Actor Regina Taylor, a Dallas native, adapted Crowns from a book-length photo essay by Michael Cunningham and Craig Marberry. Her ambitions for the show are clearly larger than exploring the “hattitude” of which the female cast members so joyously speak. Taylor wants to place the black church experience on a cultural continuum that includes slavery, segregation, and the 21st-century urban hip-hop scene. At last Friday night’s preview performance, director Ed Smith guided his voluminously talented cast through vignettes both poignant and hilarious, but no amount of bravura stage effort can disguise the fact that Crowns tackles too many topics in too short a time.
The piece begins with African-influenced percussion and choreography and then segues into a rap by a young Brooklynite named Yolanda (Dee Smith). Wearing a backward baseball cap and a hip-hop grimace, she opines that she’s been sent to live with her grandmother in North Carolina after her brother has been killed in a New York gang shooting. Yolanda’s story becomes our entry into what is for her (and many of the audience members) a shimmering alternate universe: the black half of “the most segregated day of the week,” a.k.a. Sunday Christian church services, where the older women (portrayed by Sheran G. Keyton, Michele Rene, Dawn Miller, Carmen Jones, and Carol Markes) are the implied queens sporting their “crowns” in camaraderie and informal competition.

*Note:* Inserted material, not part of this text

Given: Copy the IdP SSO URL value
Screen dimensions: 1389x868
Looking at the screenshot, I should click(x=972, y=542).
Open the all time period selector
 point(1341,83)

Crowns doesn’t have a plot as such, other than the gradual bending of the street cynic Yolanda toward an appreciation of the finer points of her Southern family’s church life. We get lessons on the proper way to administer a greeting hug between women wearing huge crowns, the fine line between fabulous hats and gaudy hats, the unspoken taboo of asking a woman to lend one of her best hats (“I’d sooner lend my children,” one of the performers remarks — “They know their way back home”), and the exhilaration, after the fall of Jim Crow laws, of a black woman buying a hat she can barely afford at a shop that used to be whites-only. Between these sketches are snippets of old-time hymnal standards such as “Just A Closer Walk,” “Mary Don’t You Weep,” and “His Eye is on the Sparrow.”

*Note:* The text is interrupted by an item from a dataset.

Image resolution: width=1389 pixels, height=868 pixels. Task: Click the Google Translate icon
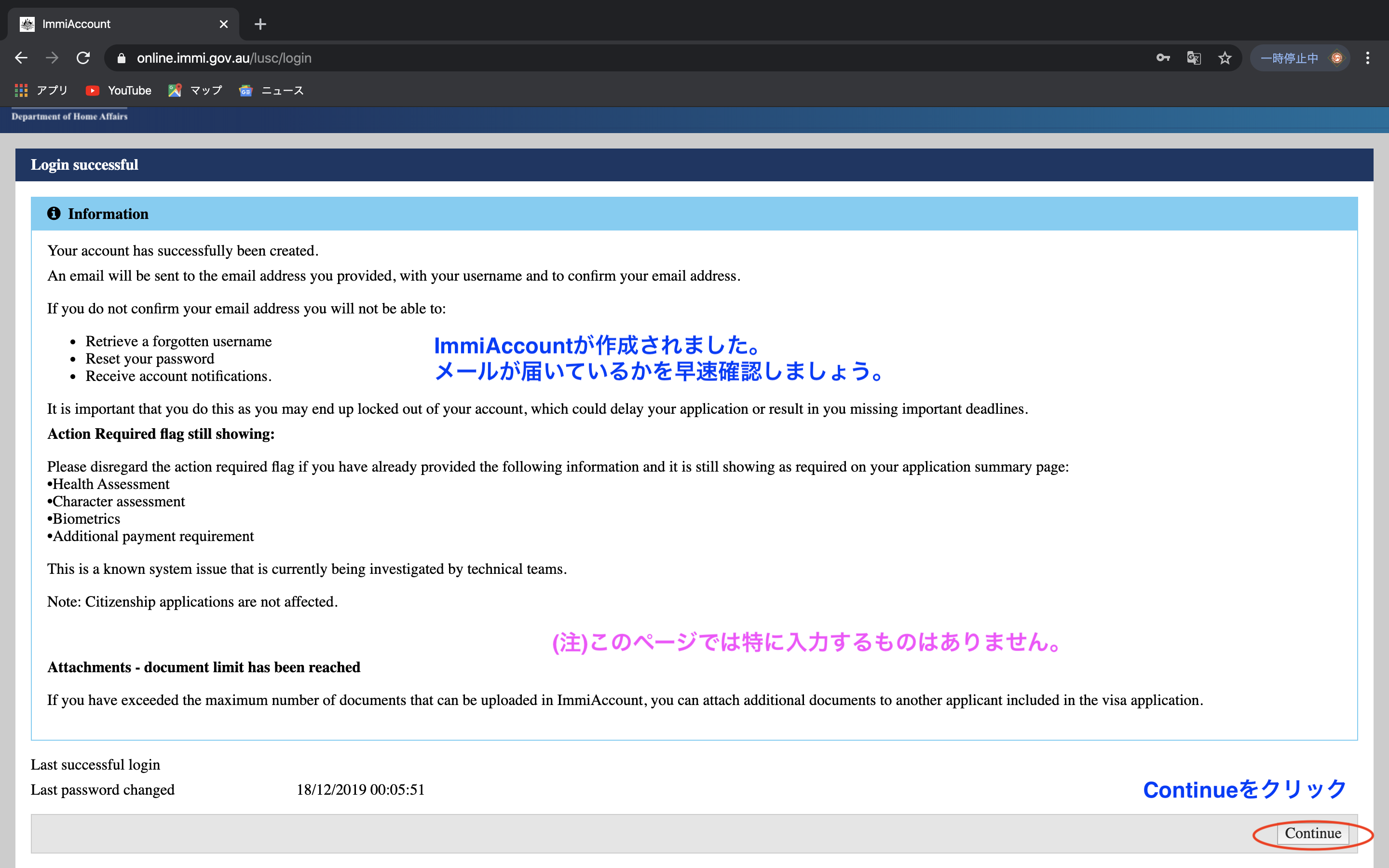tap(1193, 58)
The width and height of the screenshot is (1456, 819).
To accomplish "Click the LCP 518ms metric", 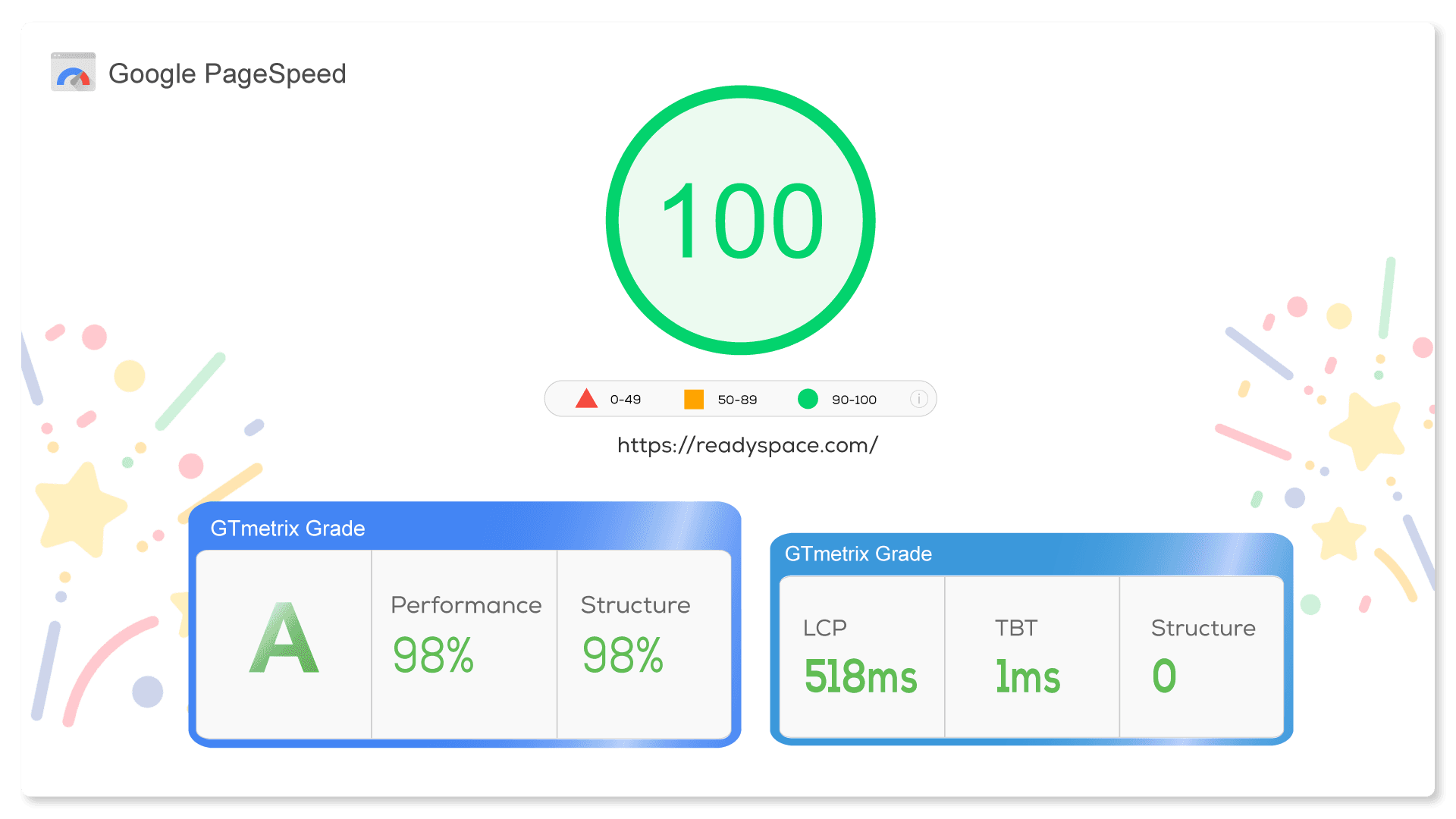I will pos(860,676).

By now it is self-evident that a Jubilee musical will contain enough lung power to shatter the street lamps in Sundance Square, and Smith’s cast certainly doesn’t disappoint there. The high comic moments get their due, too, thanks in large part to Cedric Neal, the only male cast member and a man who can wring gales of laughter playing multiple roles, including an overzealous preacher condemning the fashion show before him and an exasperated husband who wants to know why his wife collects so many hats. “You’ve only got one head!” he reasons. This is the multi-talented Neal’s first Jubilee show, and he deserves immediate placement in the informal company.

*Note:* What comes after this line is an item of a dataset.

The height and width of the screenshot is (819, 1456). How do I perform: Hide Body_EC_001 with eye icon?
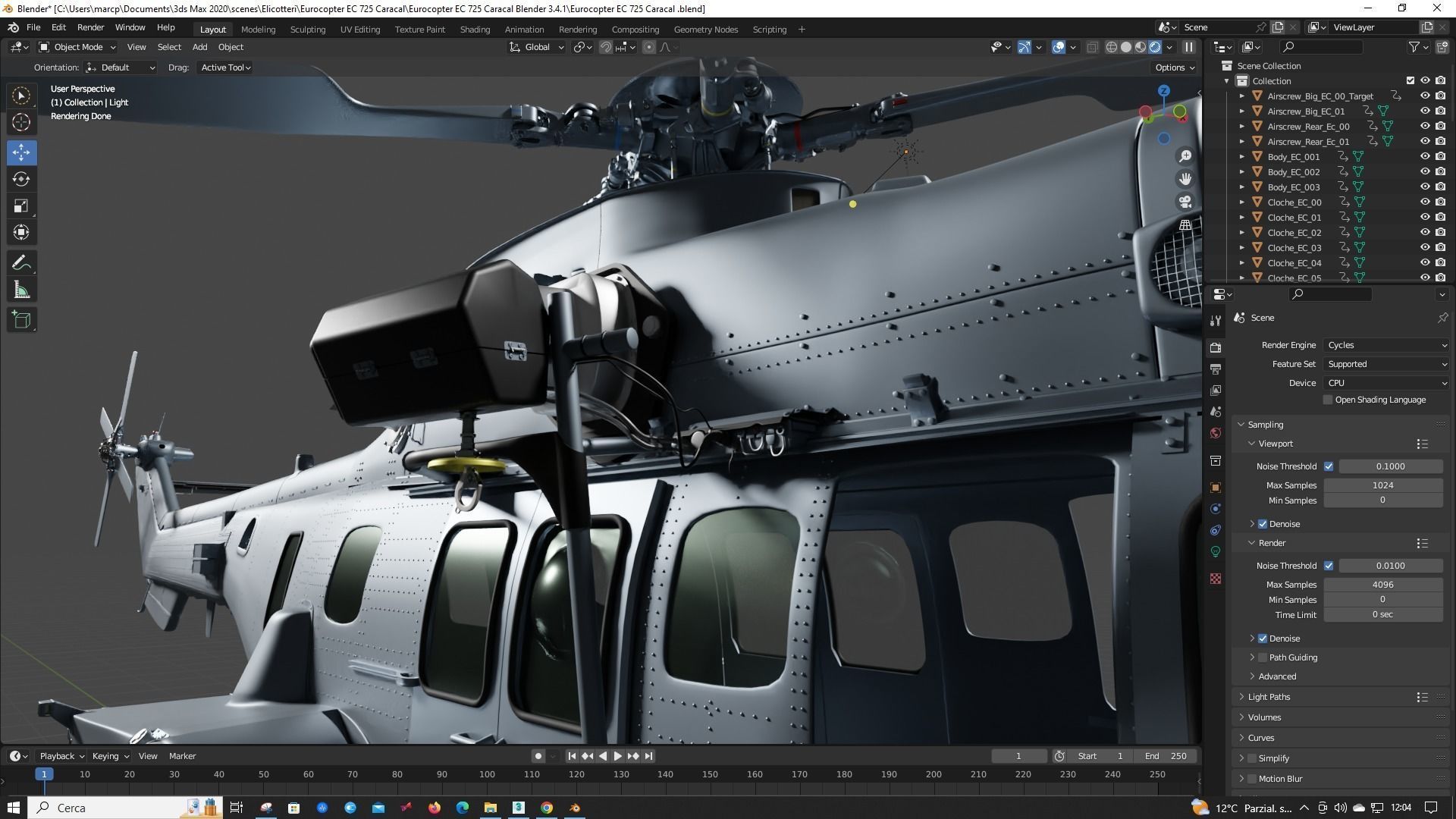coord(1425,156)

Still, the cast seems stretched thin by the source material. There are so many important personal, political, cultural, social, and historical subjects addressed in Crowns that you can’t help but feel most of them are getting shortchanged. It’s as if author Taylor thinks that if she just throws in a few references to the importance of communal hairdressing in pre-slavery Africa, she has drawn a clear and thorough thematic line across continents and centuries. It’s certainly true that these traditions have been bequeathed and adapted by black women down through the ages. Taylor’s DELETE isn’t inaccurate or exaggerated, but it does feel hasty and even a little clumsy. Like the women of Jubilee’s Crowns, she dons and doffs a lot of impressive pieces but doesn’t always seem to know the best way to display them.